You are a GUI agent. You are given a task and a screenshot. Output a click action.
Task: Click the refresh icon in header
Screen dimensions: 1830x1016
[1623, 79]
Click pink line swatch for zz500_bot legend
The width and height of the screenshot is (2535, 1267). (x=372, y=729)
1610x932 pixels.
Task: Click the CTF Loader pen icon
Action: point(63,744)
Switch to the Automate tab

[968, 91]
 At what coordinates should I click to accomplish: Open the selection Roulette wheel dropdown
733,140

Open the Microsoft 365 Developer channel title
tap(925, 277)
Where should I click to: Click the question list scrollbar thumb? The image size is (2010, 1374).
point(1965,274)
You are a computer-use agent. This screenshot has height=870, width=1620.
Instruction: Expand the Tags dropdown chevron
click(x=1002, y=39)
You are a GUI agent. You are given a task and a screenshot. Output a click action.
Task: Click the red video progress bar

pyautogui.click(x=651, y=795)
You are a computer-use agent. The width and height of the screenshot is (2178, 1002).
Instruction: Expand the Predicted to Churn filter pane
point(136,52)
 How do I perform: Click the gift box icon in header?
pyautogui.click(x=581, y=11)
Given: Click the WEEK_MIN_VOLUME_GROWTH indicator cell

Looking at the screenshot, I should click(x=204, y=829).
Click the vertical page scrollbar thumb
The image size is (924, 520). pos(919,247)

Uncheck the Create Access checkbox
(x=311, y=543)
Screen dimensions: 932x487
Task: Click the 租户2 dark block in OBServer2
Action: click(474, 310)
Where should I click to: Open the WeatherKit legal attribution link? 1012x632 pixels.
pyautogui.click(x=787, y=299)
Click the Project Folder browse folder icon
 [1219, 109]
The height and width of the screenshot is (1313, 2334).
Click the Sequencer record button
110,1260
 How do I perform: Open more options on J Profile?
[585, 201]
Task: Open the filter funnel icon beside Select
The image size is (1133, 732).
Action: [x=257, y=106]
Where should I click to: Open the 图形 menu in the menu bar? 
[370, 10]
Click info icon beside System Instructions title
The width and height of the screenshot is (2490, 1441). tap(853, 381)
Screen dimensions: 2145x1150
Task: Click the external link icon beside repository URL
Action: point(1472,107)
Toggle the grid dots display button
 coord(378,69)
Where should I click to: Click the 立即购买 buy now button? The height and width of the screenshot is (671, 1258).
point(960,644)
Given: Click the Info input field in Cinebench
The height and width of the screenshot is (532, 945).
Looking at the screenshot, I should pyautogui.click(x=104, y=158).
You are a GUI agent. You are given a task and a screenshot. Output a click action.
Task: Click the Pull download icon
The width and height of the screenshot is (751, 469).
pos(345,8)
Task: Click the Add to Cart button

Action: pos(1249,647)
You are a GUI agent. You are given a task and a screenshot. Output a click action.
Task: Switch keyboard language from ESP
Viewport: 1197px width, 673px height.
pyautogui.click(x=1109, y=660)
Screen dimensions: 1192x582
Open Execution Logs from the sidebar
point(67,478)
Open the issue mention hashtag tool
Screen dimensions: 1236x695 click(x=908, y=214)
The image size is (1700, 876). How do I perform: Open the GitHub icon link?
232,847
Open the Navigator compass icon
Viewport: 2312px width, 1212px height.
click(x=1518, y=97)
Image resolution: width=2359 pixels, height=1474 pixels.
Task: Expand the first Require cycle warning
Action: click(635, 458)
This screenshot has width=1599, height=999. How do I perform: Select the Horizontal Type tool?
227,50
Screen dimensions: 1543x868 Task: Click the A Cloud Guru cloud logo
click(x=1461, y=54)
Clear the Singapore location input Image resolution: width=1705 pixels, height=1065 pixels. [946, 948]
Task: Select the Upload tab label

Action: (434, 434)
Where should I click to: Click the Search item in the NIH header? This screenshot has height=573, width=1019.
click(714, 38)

_____

# Your instructions
In this exercise, the data above is to be printed exactly.

# Output below
You are a GUI agent. You are given a task and a screenshot. Output a click action.
Task: Click the refresh icon in header
Screen dimensions: 1830x1016
[1623, 79]
Click pink line swatch for zz500_bot legend
The width and height of the screenshot is (2535, 1267). (x=372, y=729)
1610x932 pixels.
Task: Click the CTF Loader pen icon
Action: point(63,744)
Switch to the Automate tab

[968, 91]
 At what coordinates should I click to accomplish: Open the selection Roulette wheel dropdown
733,140

Open the Microsoft 365 Developer channel title
tap(925, 277)
Where should I click to: Click the question list scrollbar thumb? The image size is (2010, 1374).
point(1965,274)
You are a computer-use agent. This screenshot has height=870, width=1620.
Instruction: Expand the Tags dropdown chevron
click(x=1002, y=39)
You are a GUI agent. You are given a task and a screenshot. Output a click action.
Task: Click the red video progress bar

pyautogui.click(x=651, y=795)
You are a computer-use agent. The width and height of the screenshot is (2178, 1002).
Instruction: Expand the Predicted to Churn filter pane
point(136,52)
 How do I perform: Click the gift box icon in header?
pyautogui.click(x=581, y=11)
Given: Click the WEEK_MIN_VOLUME_GROWTH indicator cell

Looking at the screenshot, I should click(x=204, y=829).
Click the vertical page scrollbar thumb
The image size is (924, 520). pos(919,247)

Uncheck the Create Access checkbox
(x=311, y=543)
Screen dimensions: 932x487
Task: Click the 租户2 dark block in OBServer2
Action: click(474, 310)
Where should I click to: Open the WeatherKit legal attribution link? 1012x632 pixels.
pyautogui.click(x=787, y=299)
Click the Project Folder browse folder icon
 [1219, 109]
The height and width of the screenshot is (1313, 2334).
Click the Sequencer record button
110,1260
 How do I perform: Open more options on J Profile?
[585, 201]
Task: Open the filter funnel icon beside Select
The image size is (1133, 732).
Action: [x=257, y=106]
Where should I click to: Open the 图形 menu in the menu bar? 
[370, 10]
Click info icon beside System Instructions title
The width and height of the screenshot is (2490, 1441). tap(853, 381)
Screen dimensions: 2145x1150
Task: Click the external link icon beside repository URL
Action: point(1472,107)
Toggle the grid dots display button
 coord(378,69)
Where should I click to: Click the 立即购买 buy now button? The height and width of the screenshot is (671, 1258).
point(960,644)
Given: Click the Info input field in Cinebench
The height and width of the screenshot is (532, 945).
Looking at the screenshot, I should pyautogui.click(x=104, y=158).
You are a GUI agent. You are given a task and a screenshot. Output a click action.
Task: Click the Pull download icon
The width and height of the screenshot is (751, 469).
pos(345,8)
Task: Click the Add to Cart button

Action: pos(1249,647)
You are a GUI agent. You are given a task and a screenshot. Output a click action.
Task: Switch keyboard language from ESP
Viewport: 1197px width, 673px height.
pyautogui.click(x=1109, y=660)
Screen dimensions: 1192x582
Open Execution Logs from the sidebar
point(67,478)
Open the issue mention hashtag tool
Screen dimensions: 1236x695 click(x=908, y=214)
The image size is (1700, 876). How do I perform: Open the GitHub icon link?
232,847
Open the Navigator compass icon
Viewport: 2312px width, 1212px height.
click(x=1518, y=97)
Image resolution: width=2359 pixels, height=1474 pixels.
Task: Expand the first Require cycle warning
Action: click(635, 458)
This screenshot has width=1599, height=999. How do I perform: Select the Horizontal Type tool?
227,50
Screen dimensions: 1543x868 Task: Click the A Cloud Guru cloud logo
click(x=1461, y=54)
Clear the Singapore location input Image resolution: width=1705 pixels, height=1065 pixels. [946, 948]
Task: Select the Upload tab label

Action: (434, 434)
Where should I click to: Click the Search item in the NIH header? This screenshot has height=573, width=1019.
click(714, 38)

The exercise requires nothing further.